I will be thirty-nine next month, and I looked at my husband and claimed that we (meaning, of course, I) were too old for this kind of stuff. In my twenties, I could easily operate on four or so hours of sleep. But now my ancient carcass needs more than that. I also have another child who needs annoying things like lunch for school and clean clothes, which makes for even less rest. I don’t know how people who have multiple kids under five do it. My hat is off to them, although I’m sure they’d rather me give them a pillow.
What doesn’t make it any easier is that all of my favorite shows are currently in new seasons, so there are days when I have to wrestle with watching the new episode of Lost or a half hour of sleep. Thank the gods for DVR, that’s all I have to say.
Now if you’ll excusce me, I’m going to stop writing and take a damn nap.
February 12th, 2010 at 1:04 pm
Maybe my mom had drugs. She had three kids five and under. And a husband away at war. She must have had a dealer. Must have.
February 12th, 2010 at 3:30 pm
Oh I hear you, I had twins at 38 (our only children)…when they were about 2 my SIL who is 11 years younger than me aksed me if we were “done” and I told her I had *no desire* to be pregnant in my 40’s.
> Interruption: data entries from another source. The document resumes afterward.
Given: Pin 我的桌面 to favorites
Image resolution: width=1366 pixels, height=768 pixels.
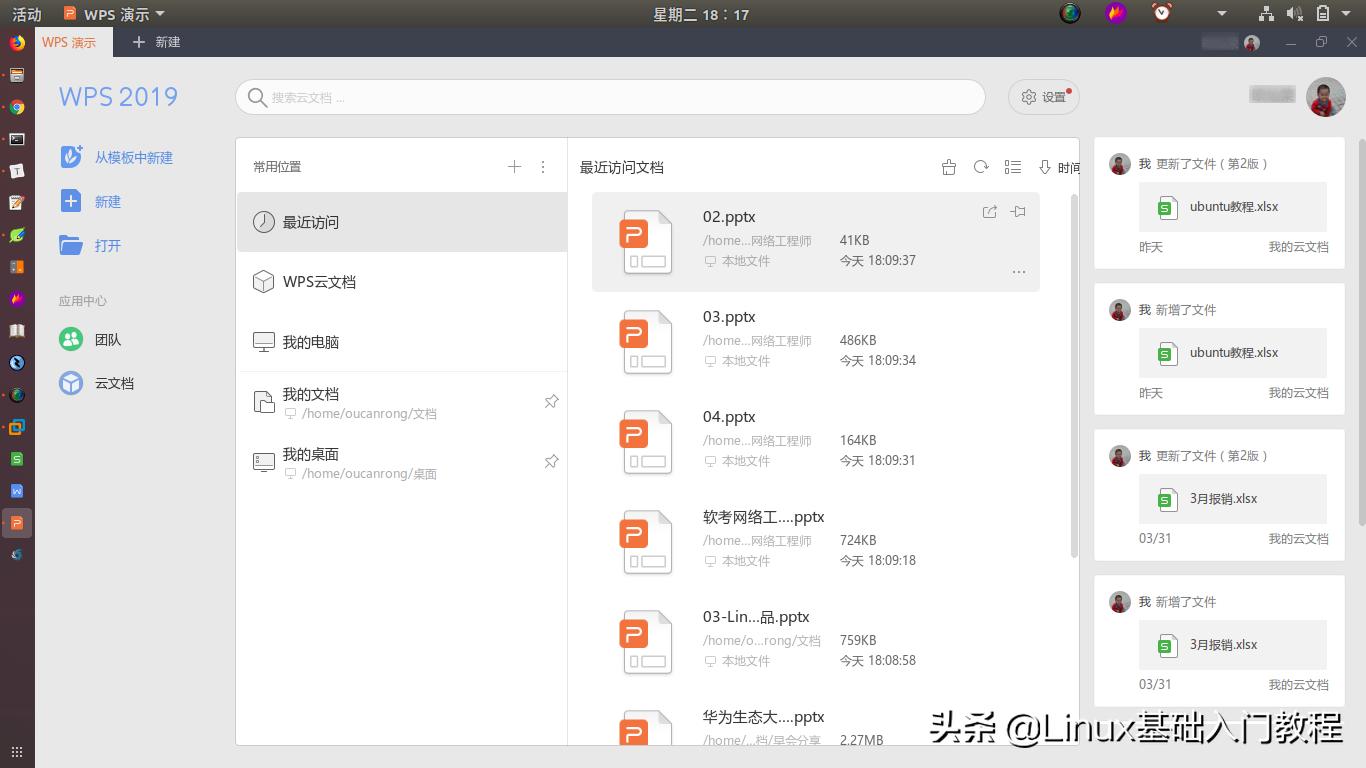Looking at the screenshot, I should [551, 461].
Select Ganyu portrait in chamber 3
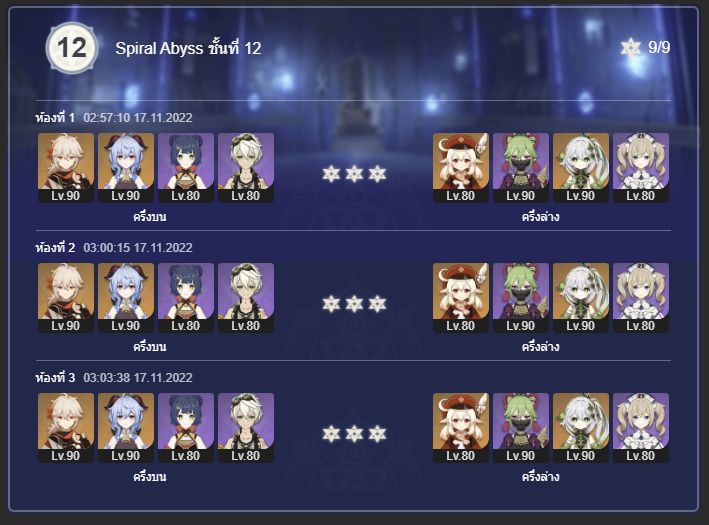This screenshot has width=709, height=525. coord(126,427)

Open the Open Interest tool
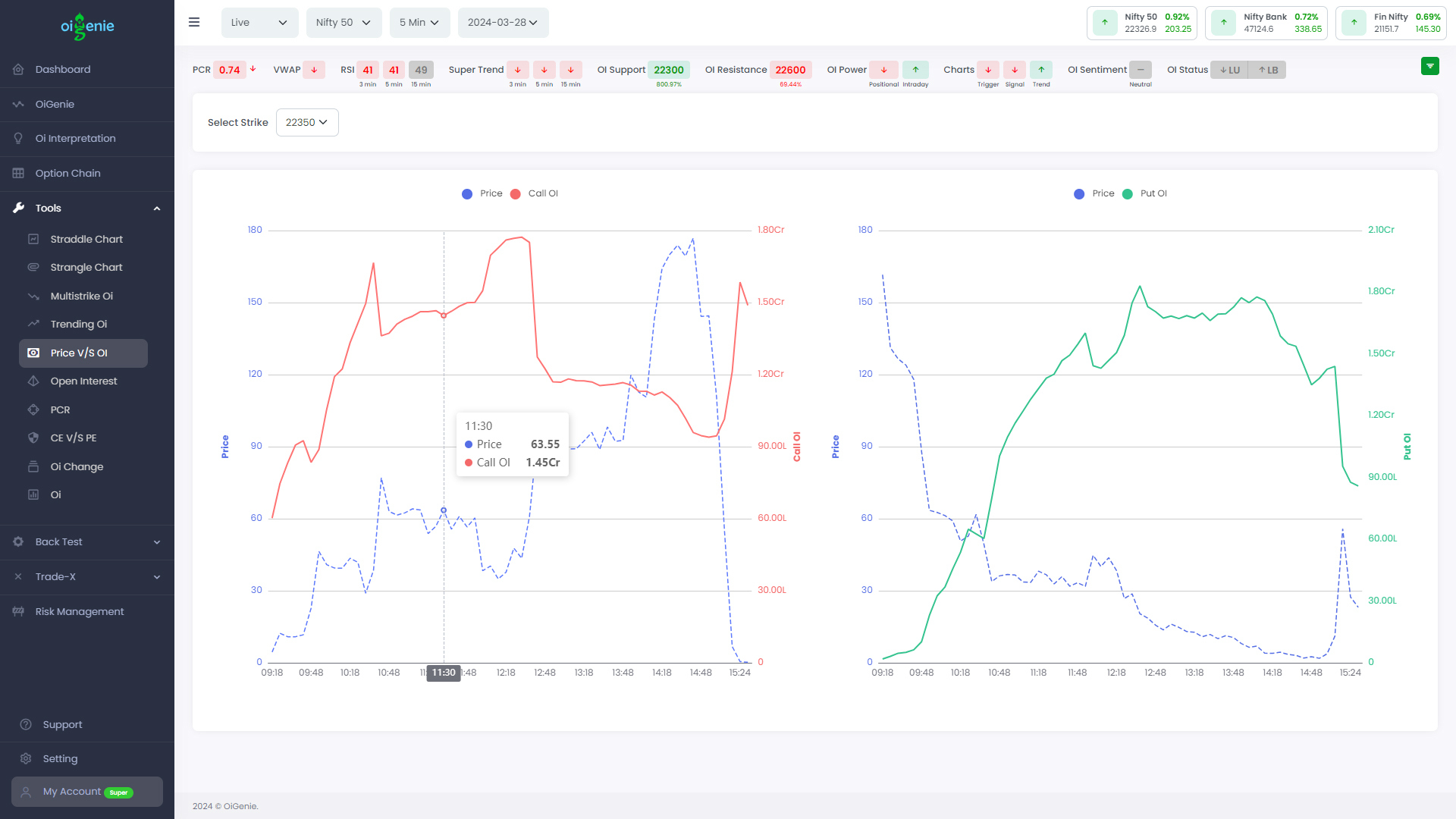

February 13th, 2010 at 12:06 pm
Phyllis, a friend who had her children in her mid 30s told me she understood why women had kids in their 20s. “Once you’ve tasted freedom,” she said wistfully, “it’s hard to go back.”
February 13th, 2010 at 9:31 pm
[Unsolicited advice follows.]
If you haven’t already done so, this is a great time to get the Munchkin involved in some chores. It will make your life so much easier to get him involved, and it’s easier to recruit him as a labor unit now than it will be when he’s 16 and you suddenly tell him to make his own damn lunch. When I had my second kid, my first was almost 5, and it was the perfect time to start her hanging up her own laundry on hangers and matching her socks, etc. The second one grew up watching his sister do chores, so naturally it was easy to transition him from moocher to labor unit.
[End unsolicited advice.]
I hope you get to nap with the baby!
February 19th, 2010 at 2:47 pm
Well, I can’t speak for anyone else, but my mother, who had five children in under seven years, handled it by drinking.
Oh, she did laundry, she made dinners, made sure we went to school, and she did love and want us – but my dad’s job had him out of the house a total of nine months out of the year – year after year after year. She was in charge of EVERYTHING while he was away, and when he was home, she was apparently in charge of making sure we were quiet, and nothing else.
She raised five kids who could cook, do laundry, and loved to read, and the only thing she ever wanted for us was for us to be happy – and she didn’t tell us HOW we were supposed to be to achieve it; she left that up to us.
So there were probably worse things.